== PROBLEM A ==
List every calendar date or year that appears in the post on the North Carolina Racial Justice Act.

== DOCUMENT EXTRACT ==
Wednesday, April 06, 2011

ACTION: North Carolina Racial Justice Act

April 5, 2011 (Also see info on 30 min. conference call for April 12th below - all info left without links below for easy passing on your own edited version to friends & co-activists)

Take Action on New Bill to Repeal NC Racial Justice Act

Yesterday—on the 43rd anniversary of the assassination of Martin Luther King, Jr.—North Carolina legislators introduced a bill that guts the NC Racial Justice Act, literally repealing it if it were to pass.

Take action now. Click here to instantly send custom messages to your legislators to stop this bill, HB615. Look below for two important announcements about press conferences in your area and a statewide telephone/Skype conference call open to all about the RJA.

North Carolina’s Racial Justice Act is a model law for addressing the effects of racial bias in the death penalty system. Passed and signed in 2009 the RJA allows for court reviews of allegations of racial bias in death penalty cases. About 150 people on death row have filed claims under the Racial Justice Act. If racial bias can be proven, the defendant will have his sentence converted to life in prison without the possibility of parole.

== DATASET ENTRIES ==
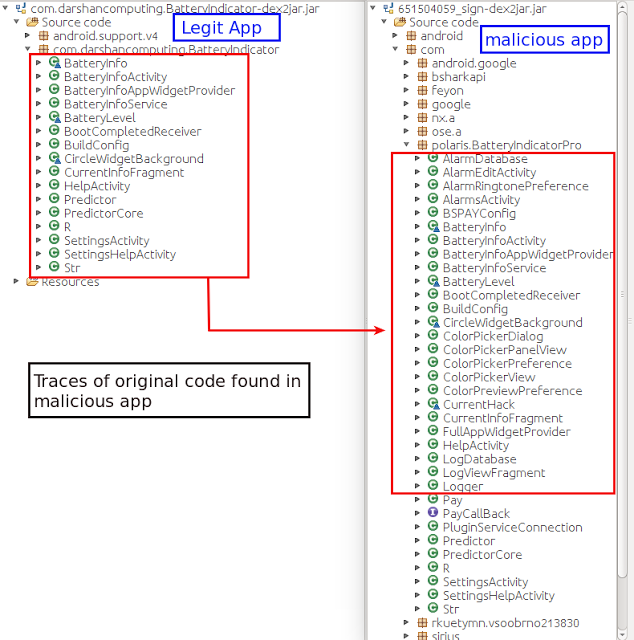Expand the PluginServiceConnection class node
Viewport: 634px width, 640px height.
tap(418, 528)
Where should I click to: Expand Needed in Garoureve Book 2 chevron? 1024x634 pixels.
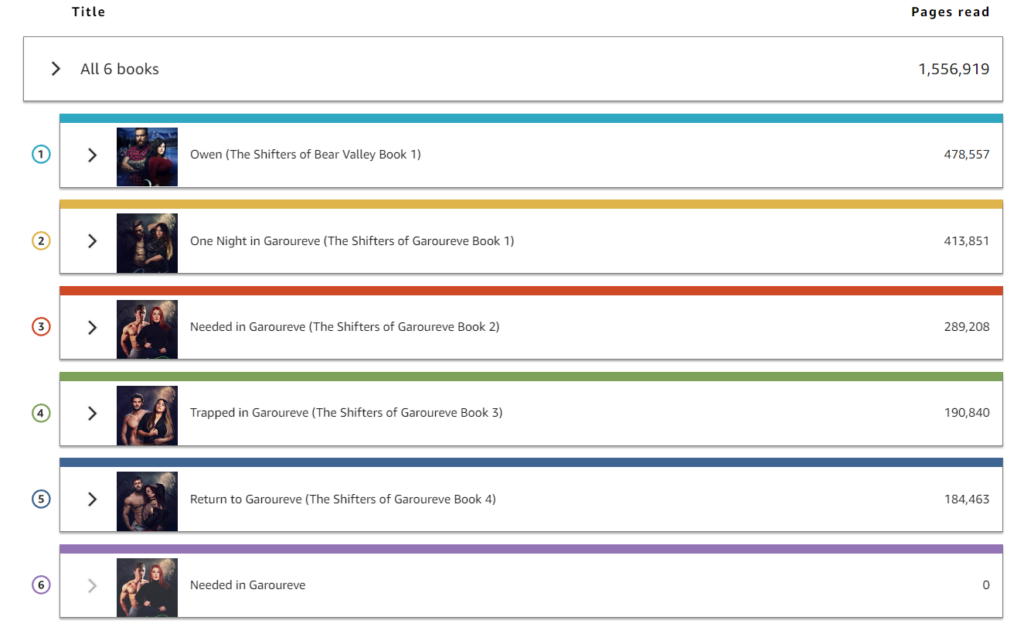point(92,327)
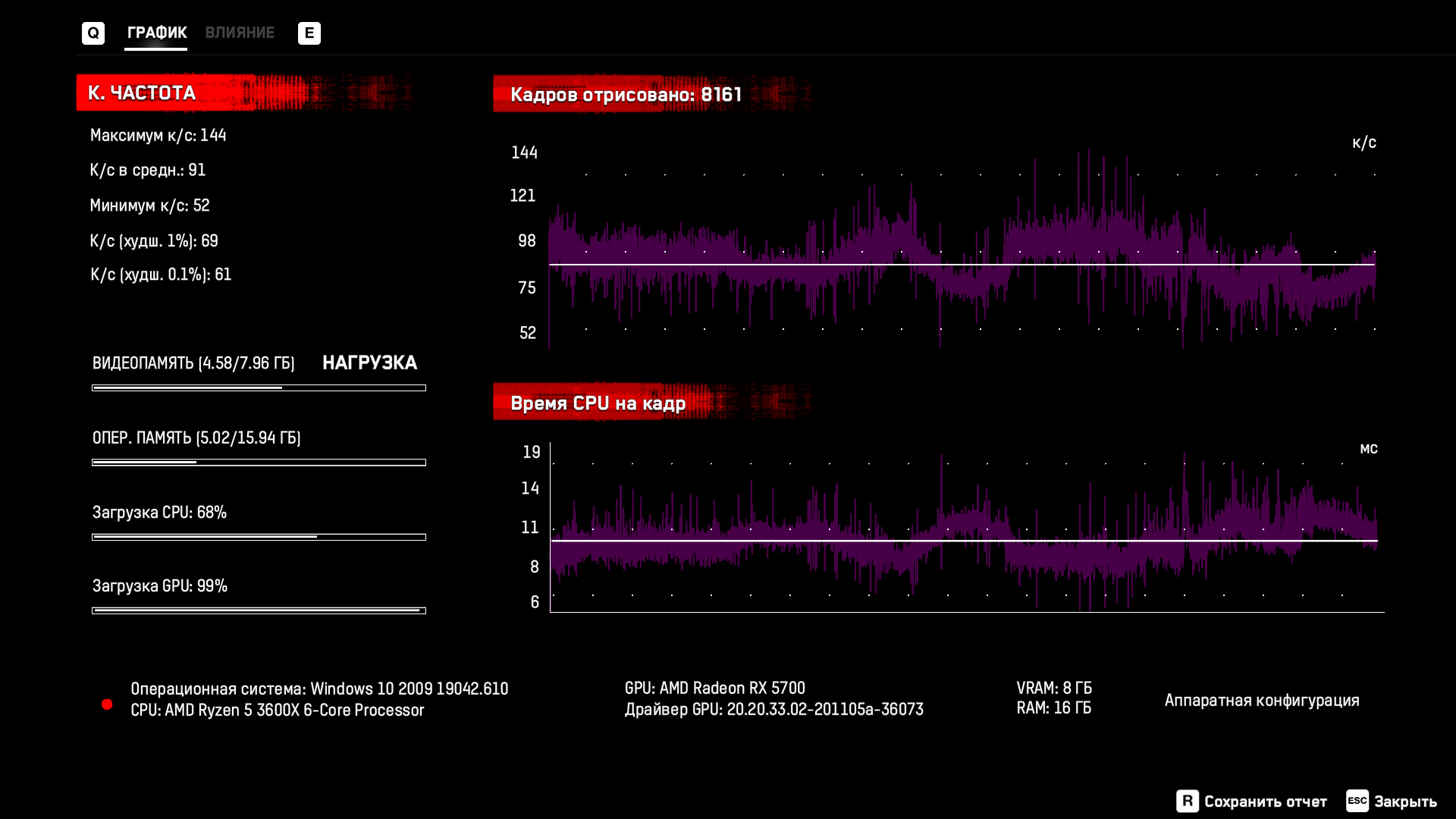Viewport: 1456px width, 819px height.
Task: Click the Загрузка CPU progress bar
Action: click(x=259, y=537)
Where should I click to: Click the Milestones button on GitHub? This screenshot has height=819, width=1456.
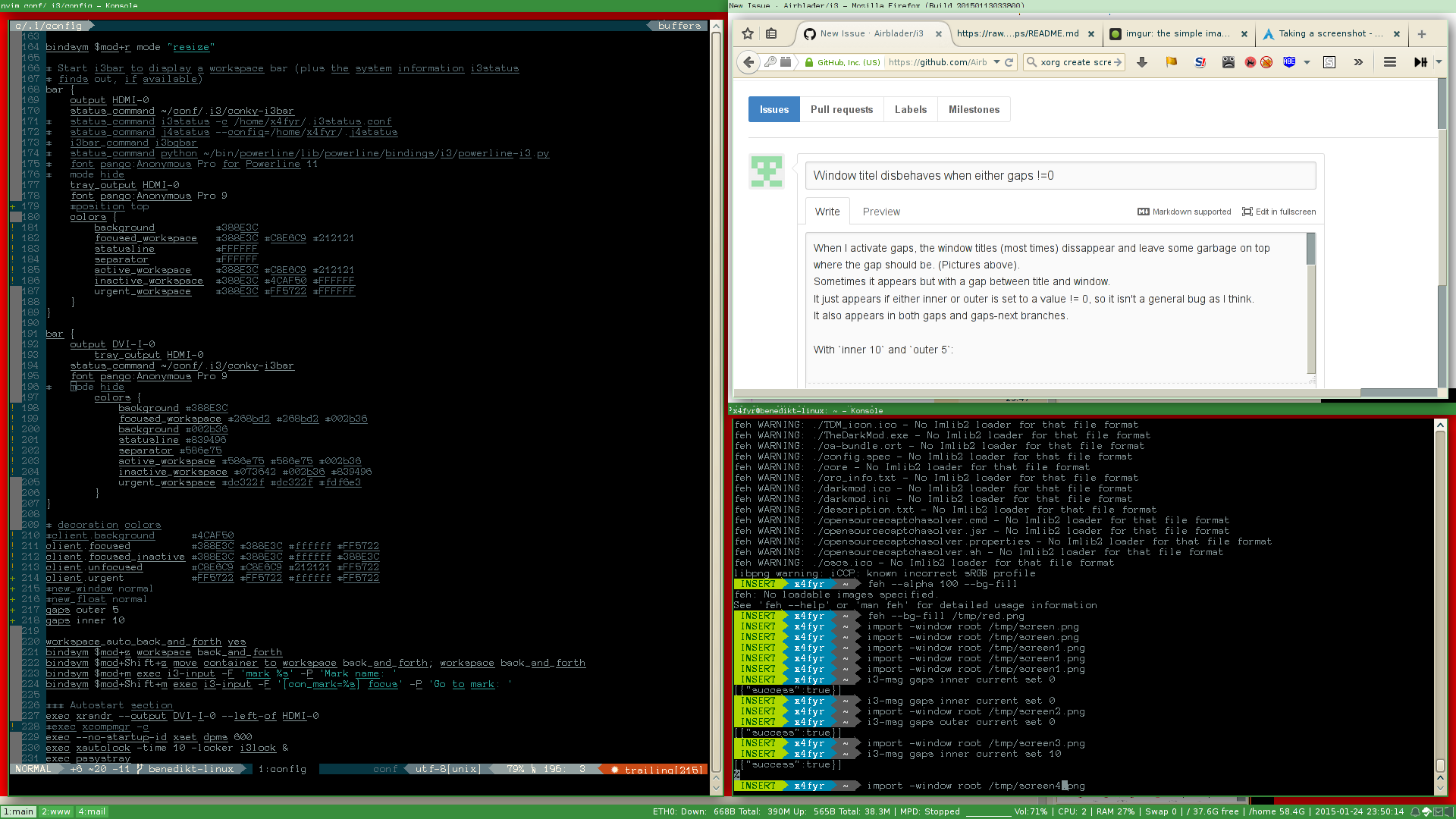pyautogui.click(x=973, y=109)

== PROBLEM B ==
Output the records verbatim, beginning with the line that contains "Where should I click to: Click" and continuing through the end of the records, and omit the pictures from your output.

== SOLUTION A ==
- Wednesday, April 06, 2011
- April 5, 2011
- April 12th
- 2009

== SOLUTION B ==
Where should I click to: Click the Milestones button on GitHub? This screenshot has height=819, width=1456.
pyautogui.click(x=973, y=109)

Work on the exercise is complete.